The study that link quotes is the same one always quoted, which doesn't show any major financial gain and doesn't even aim to answer the right question. It shows that taxes in vs direct payments out for a particular group of people, day to day, are a plus. That group are younger and of working age, and so pay more tax than others and take less, that's fairly obvious maths, but it doesn't mean that large numbers of immigrants are beneficial to the economy. Anything on GDP per capita?

It also doesn't take into account any effect on infrastructure costs, in that it says that immigrants cost the same as others, which could be true if we had excess capacity. Except we don't, extra people means new roads, schools, hospitals, housing, etc, built on land necessarily limited in supply, and short term realistically in many places it means decreased access as we can't afford to build/set up more or at least can't afford to in time. It says that immigrants take up less than their % of the population in social housing, great, better than the average, but without those particular being here immigrants would take up 0% of what is a limited stock. That's probably the major basis of the argument around numbers (which is not just emotional) and it doesn't look at it. You've said numbers aren't an issue, do you not think extra people have any effect at all?

There's a different question as to doctors and nurses, etc, and if the overall profile of immigrants was that they were mostly that kind of person I'd think differently. As it is there are many, many people coming in who we don't have skills we need, and as far as I can see we don't gain from this.
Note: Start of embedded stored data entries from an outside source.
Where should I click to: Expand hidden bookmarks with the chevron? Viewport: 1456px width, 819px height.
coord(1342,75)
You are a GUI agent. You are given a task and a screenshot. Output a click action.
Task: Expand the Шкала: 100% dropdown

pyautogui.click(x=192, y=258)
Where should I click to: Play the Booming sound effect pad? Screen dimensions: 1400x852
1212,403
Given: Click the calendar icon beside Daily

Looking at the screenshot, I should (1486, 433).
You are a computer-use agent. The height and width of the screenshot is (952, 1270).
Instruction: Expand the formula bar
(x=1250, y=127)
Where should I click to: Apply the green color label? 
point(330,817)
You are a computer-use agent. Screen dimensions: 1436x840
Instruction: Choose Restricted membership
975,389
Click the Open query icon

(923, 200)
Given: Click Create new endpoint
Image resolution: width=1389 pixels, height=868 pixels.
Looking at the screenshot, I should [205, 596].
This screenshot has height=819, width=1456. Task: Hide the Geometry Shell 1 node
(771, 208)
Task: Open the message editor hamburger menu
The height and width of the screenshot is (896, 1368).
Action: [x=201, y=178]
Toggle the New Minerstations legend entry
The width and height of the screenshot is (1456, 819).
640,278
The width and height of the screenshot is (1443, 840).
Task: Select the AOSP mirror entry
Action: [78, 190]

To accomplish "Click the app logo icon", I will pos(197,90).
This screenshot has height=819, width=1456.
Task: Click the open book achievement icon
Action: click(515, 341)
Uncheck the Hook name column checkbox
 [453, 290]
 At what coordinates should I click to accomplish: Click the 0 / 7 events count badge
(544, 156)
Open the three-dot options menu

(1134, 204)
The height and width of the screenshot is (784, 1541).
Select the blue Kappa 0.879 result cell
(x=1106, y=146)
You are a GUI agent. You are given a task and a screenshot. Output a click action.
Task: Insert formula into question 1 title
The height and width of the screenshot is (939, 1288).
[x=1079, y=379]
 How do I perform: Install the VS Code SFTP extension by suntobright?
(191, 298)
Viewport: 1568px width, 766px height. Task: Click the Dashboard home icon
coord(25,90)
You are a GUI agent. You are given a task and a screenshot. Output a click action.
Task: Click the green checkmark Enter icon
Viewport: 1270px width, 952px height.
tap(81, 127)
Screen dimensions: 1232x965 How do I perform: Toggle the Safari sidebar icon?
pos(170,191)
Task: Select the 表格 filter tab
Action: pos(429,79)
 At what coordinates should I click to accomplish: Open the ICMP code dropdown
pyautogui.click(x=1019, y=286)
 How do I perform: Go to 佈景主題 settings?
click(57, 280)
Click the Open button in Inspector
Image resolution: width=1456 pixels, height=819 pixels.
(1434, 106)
http://www.migrationobservatory.ox.ac.uk/resources/briefings/migrants-in-the-uk-labour-market-an-ove...
captain paranoia - on 19 Jun 2017
In reply to thomasadixon:

> We're leaving the EU. [...] it's a constitutional issue about who is in control, who makes the law, not specifically about immigration.

Oh, so that's what Brexit is about, is it? I'm sure it must only have been me who didn't get the explanatory leaflet explaining clearly what the referendum was about. I'm sure I heard somebody helpfully explaining that 'brexit means brexit', which I thought was very Zen.